第242話 不気味
「クハハハハハッ! すまんな、エルド! 話が長くてつい手が、いや、この翼が出てしまってなぁっ!」
「まあ、あんだけ隙を見せてれば、つい手も出ちまうわな。実際、俺も剣を出しちゃった訳だし。しかし、親玉の幕切れとしては正直あっけないと言うか、メル風に言えば食い足りないと言うか……」
そう言って、俺はエルドを見下ろした。翼を失い、更には『致死』を受けた奴は、地上へと墜落した。現在はサンゼルスの一角に横たわっている状態で、もう言葉を発する事も、肉体を動かす事も、生気を表に出す事もない。増強していた筋肉はそのままだが、それもそれ以上の変化を起こす事はないだろう。少しばかり拍子抜けな戦闘終了――― なのかは、まだ半信半疑な状態だ。
如何に十権能の長と言えども、直撃した即死技を無効化する事はできないだろう。ハザマの『融合』による命のストック? とやらもないようだったし、まず間違いなく奴は絶命している。ただ、奴の戦い振りには未だに疑問が残るし、いくつか気になる点もあった。
「あいつ、お前の翼を受ける間際に、権能の顕現を宣言していなかったか? 口がそんな風に動いていたように見えたぞ」
「………」
ついさっきまで高笑いを決めていた筈だが、いつの間にかケルヴィムは瞳を閉じ、静かになっていた。何だよ、不気味だな。
「おい、聞いているのか、ケルヴィム?」
「ん? ああ、すまんな。エルドをこの手で屠る事ができた喜びが、全身を駆け巡っていたところだ。長年の夢が叶った今の俺は、凄まじく気分が良い。これまでの歩みで、これほどまでの爽快感を覚える事はなかったと断言できる」
「………」
うん、まあ、ある意味爽快感があるかもしれない(?)格好をしているからな…… いや、俺が今言いたいのは、そんな事じゃなくて!
「権能の顕現、だったか? さあな、俺は奴の権能が『統合』であった事さえ、今の今まで知らなかったのだ。

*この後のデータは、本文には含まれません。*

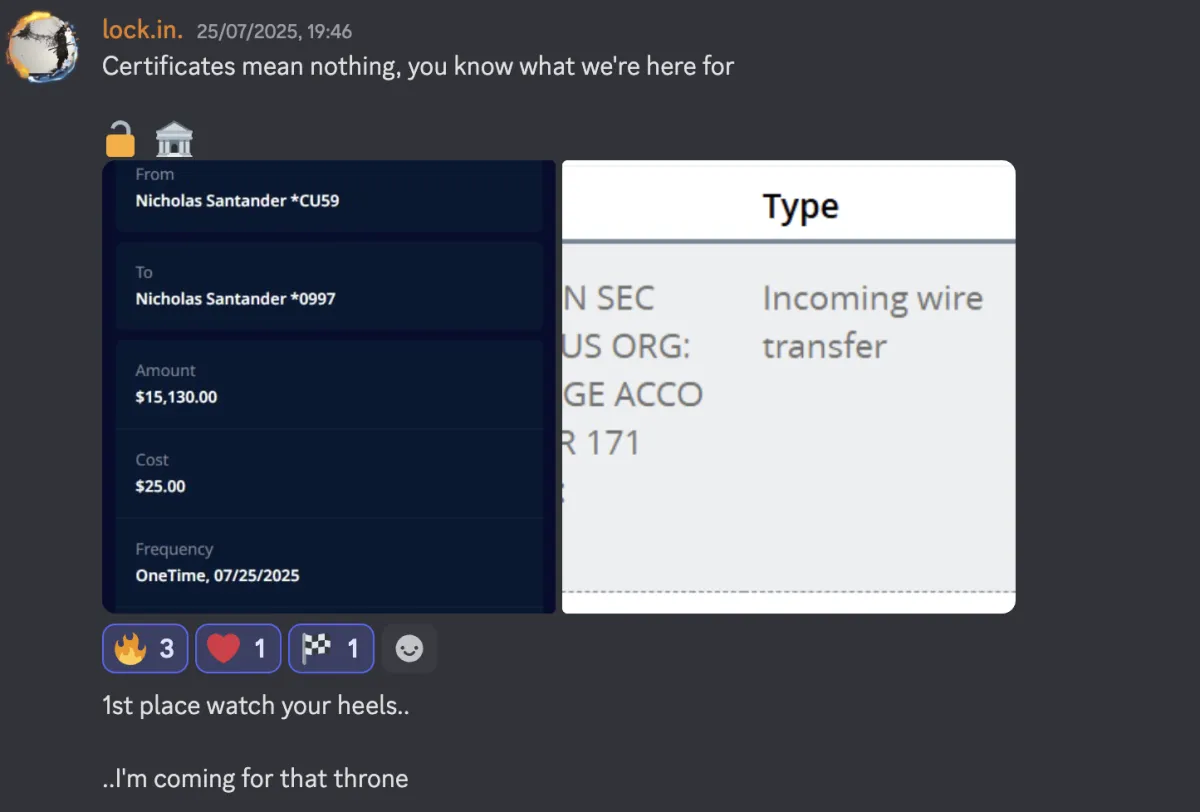This screenshot has height=812, width=1200.
Task: Click the Type column header in image
Action: (800, 207)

アレが真の力を発揮させたところで、一体どんな力を持つようになるのかなんて、知る筈がなかろう?」
「まあ、そりゃあそうなんだろうが……」
「フッ、だが安心しろ。俺の『致死』の力は絶対、そして間違いなく効果を発揮させた。奴がどのような力に目覚めたところで、最早手遅れというものだ。クククッ、そう、俺がエルドを屠ったのだ!」
再び高笑いモードとなってしまうケルヴィム。その台詞、俺からしたらフラグにしか聞こえないんだよなぁ。で、まだ気になる事が一つ。

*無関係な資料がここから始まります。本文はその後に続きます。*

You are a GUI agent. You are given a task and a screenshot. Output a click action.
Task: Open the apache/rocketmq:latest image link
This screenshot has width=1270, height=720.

「……それに、だ。結局エルドからは、最期まで勝つ気が感じられなかった。本当にアレが奴の実力だったのか?」
「まだそんな事を心配しているのか、ケルヴィン? 案外心配性なのだな、貴様も。まあ、確かに以前のエルドと比べれば、些か手応えがなかったようにも思えるな」
「ん、以前の? どういう事だ?」
「言葉通りの意味だ。これでも俺は十権能の副官だぞ? 奴の権能を知らずとも、組織に所属する者達の大よその実力は把握している。エルドは自らの権能を誰にも明かそうとしなかったが、その代わりに戦時には、黒い光を発する魔法を愛用していたんだ。お前風に言えば、白魔法と黒魔法の合体魔法とでも呼ぼうか」
「なっ!? そ、そんな隠し玉を持っていたのか、あいつ!? 劣化コピー能力なんかよりも、そっちの方が強かったんじゃ!?」
「だから、そう言っているだろう。いくら他の権能を使えるようになったとしても、唐突にそれらが十全に使えるようになる訳じゃない。不慣れな劣化品を頼るよりも、十分に手に馴染ませた得物を使う方が、相手をする側からすれば厄介に決まっている。フン、まあつまるところ、あいつは最期まで哀れな選択をした訳だ。いや、この場合はそんな権能を授かってしまった事自体を、哀れんでやるべきか? まあ、今となっては―――」
ケルヴィムのありがたい解説がまだ続いているが、それよりも俺は受けたショックがでか過ぎて、もうショックショックの大ショック状態だ…… エルド、何でそっちの力を使わなかったんだ…… 絶対黒い光を使った方が、勝算があっただろうに……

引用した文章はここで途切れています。